What is required -
I'd like the entries repeated exactly, without their pictures.

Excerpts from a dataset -

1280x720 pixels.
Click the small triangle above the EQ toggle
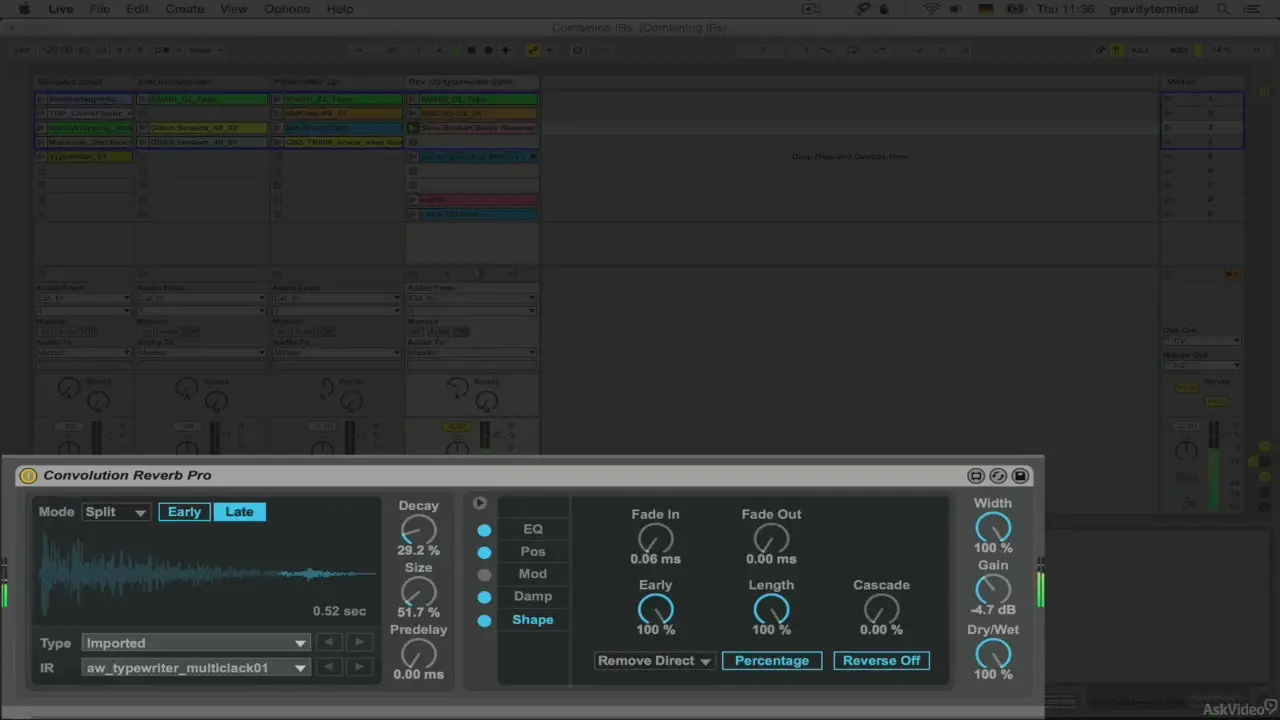click(480, 503)
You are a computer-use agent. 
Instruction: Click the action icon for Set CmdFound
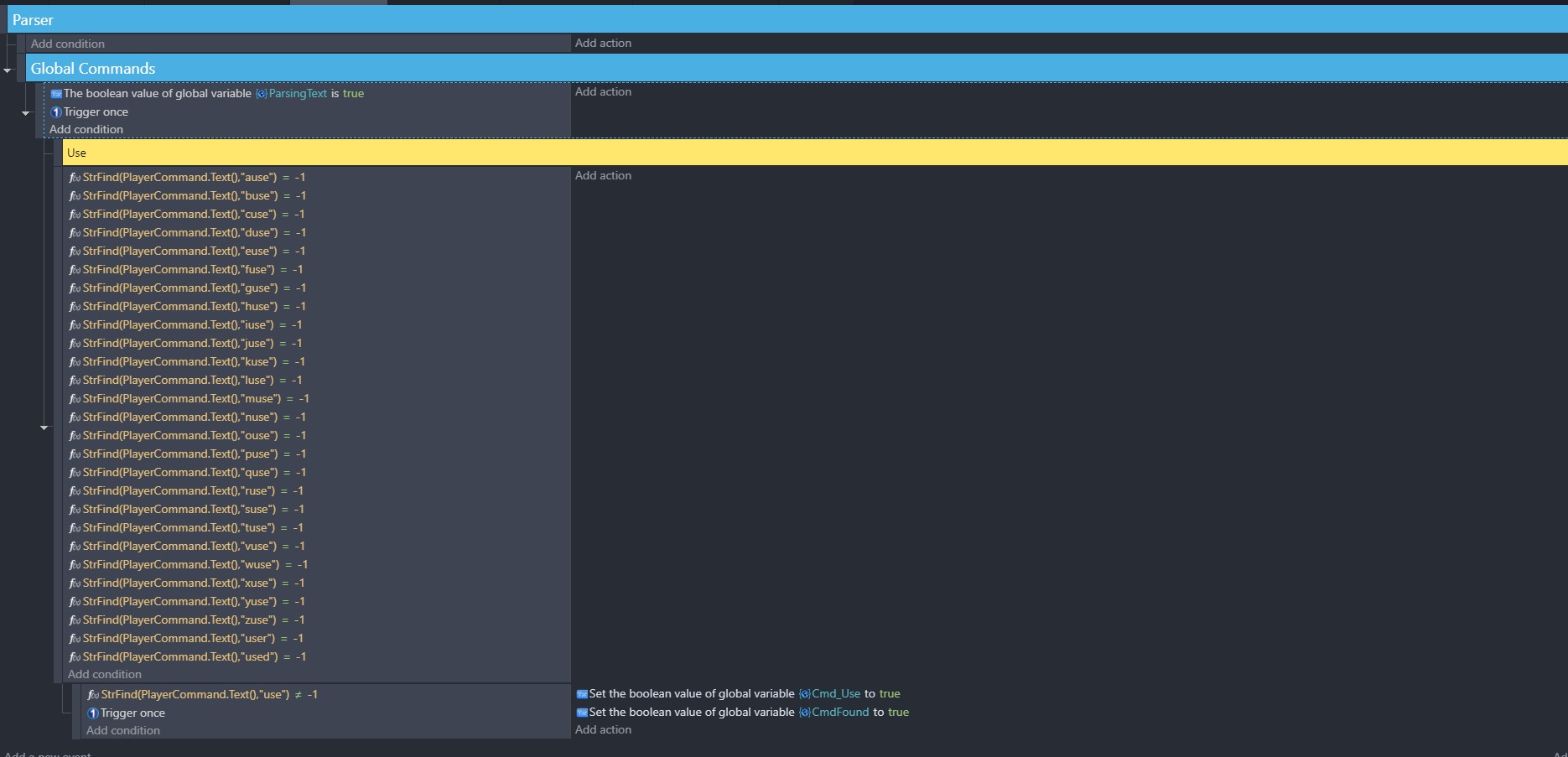pyautogui.click(x=582, y=713)
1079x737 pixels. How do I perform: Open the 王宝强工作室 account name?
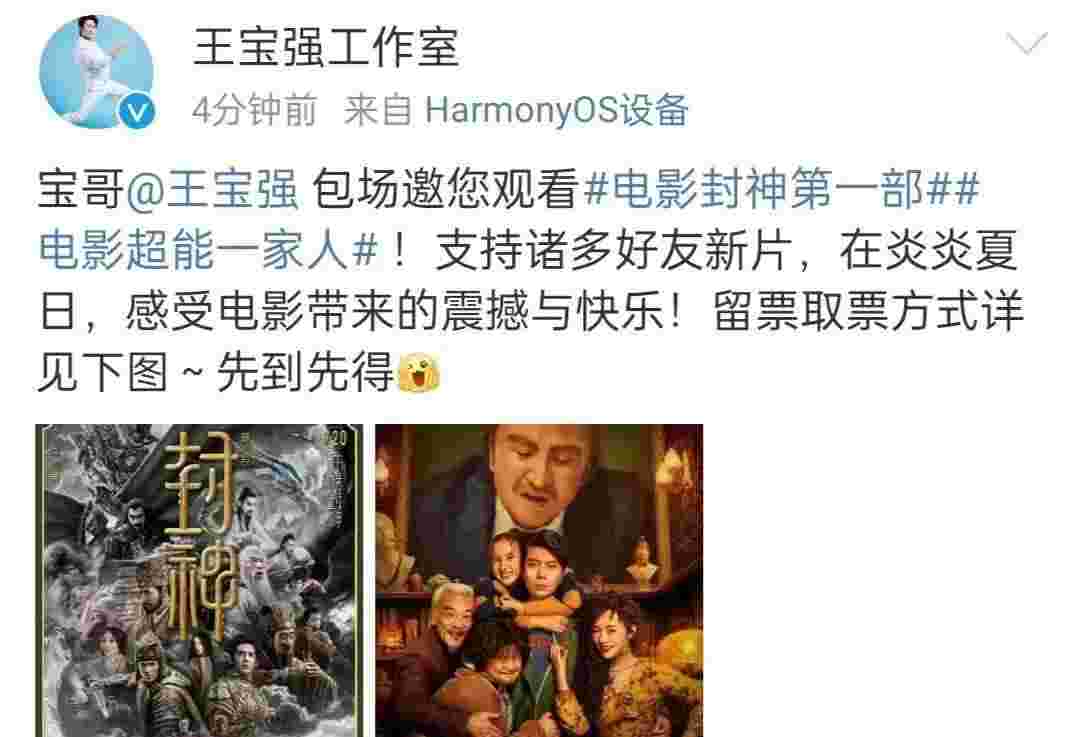(x=325, y=47)
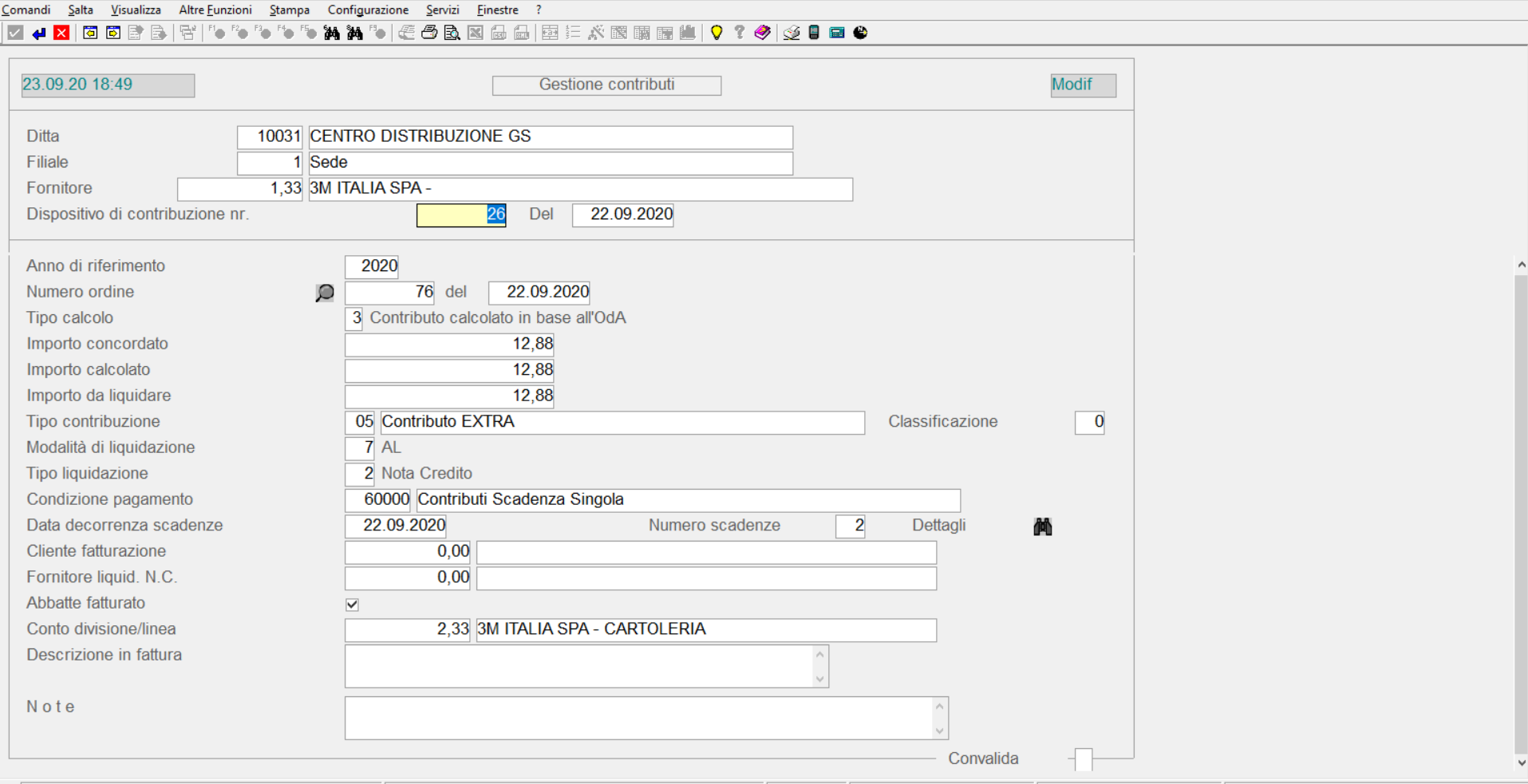Go to next window with right-arrow icon
This screenshot has width=1528, height=784.
(113, 33)
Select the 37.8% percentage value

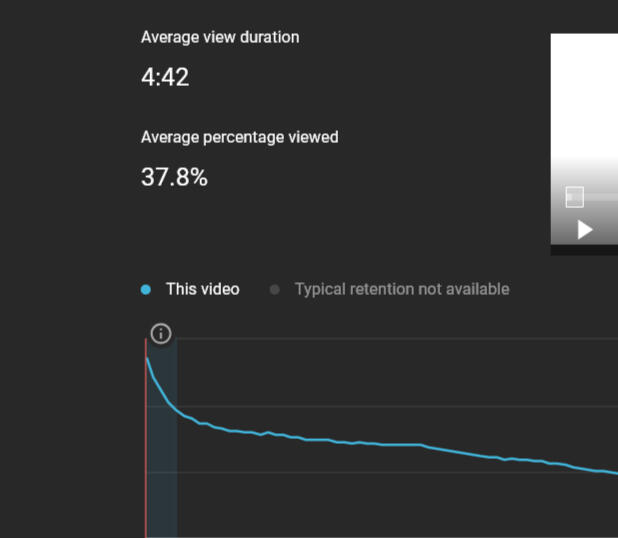click(x=174, y=177)
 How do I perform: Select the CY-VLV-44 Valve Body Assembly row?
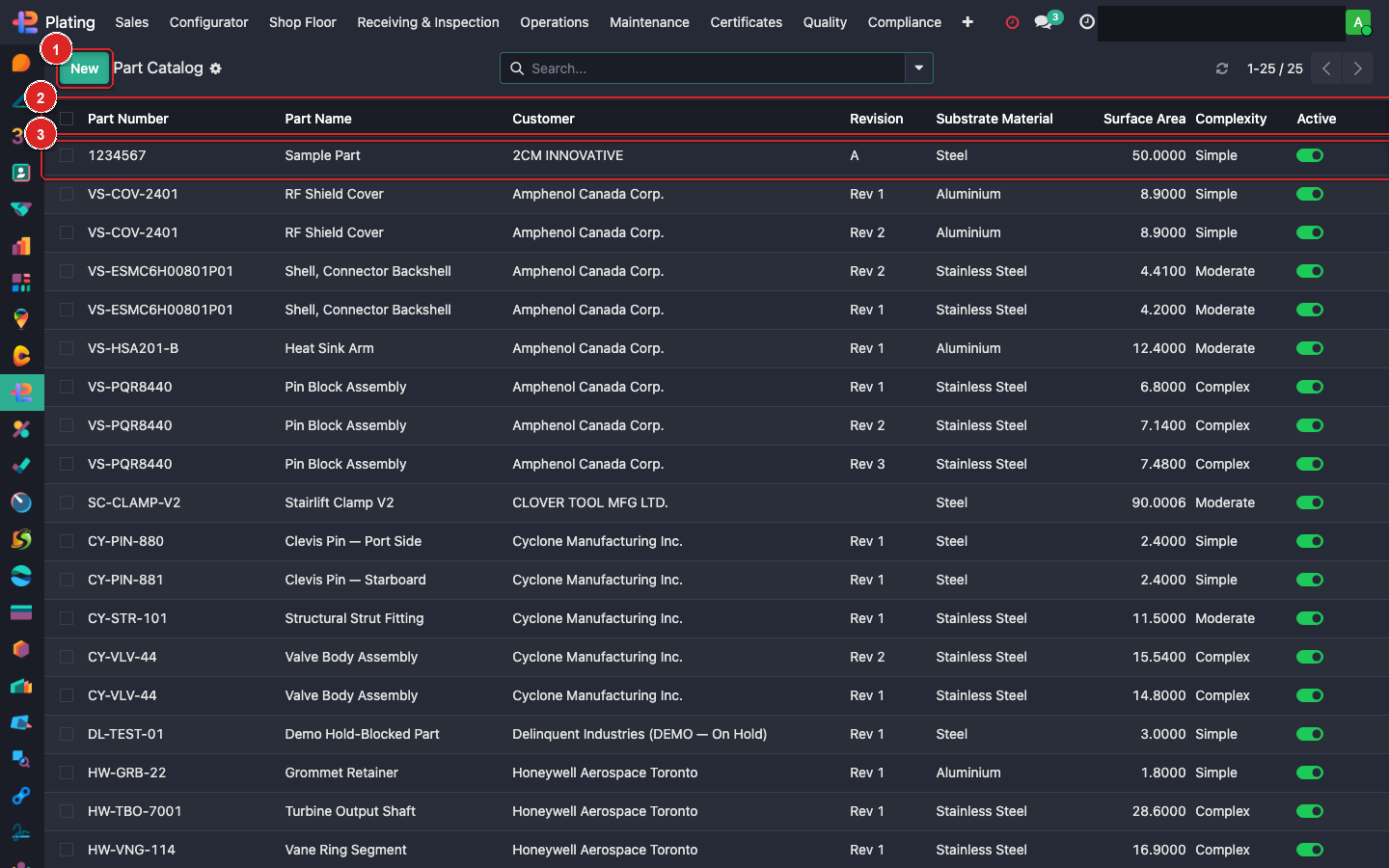pyautogui.click(x=351, y=657)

Exercise result -
1280x720 pixels.
Click the small triangle above the EQ toggle
click(480, 503)
You are a computer-use agent. 
Instruction: Click the action icon for Set CmdFound
pyautogui.click(x=582, y=713)
1079x737 pixels. How do I perform: Open the 王宝强工作室 account name?
(x=325, y=47)
Go to next window with right-arrow icon
This screenshot has width=1528, height=784.
(113, 33)
Select the 37.8% percentage value

click(x=174, y=177)
 How do I perform: Select the CY-VLV-44 Valve Body Assembly row?
pyautogui.click(x=351, y=657)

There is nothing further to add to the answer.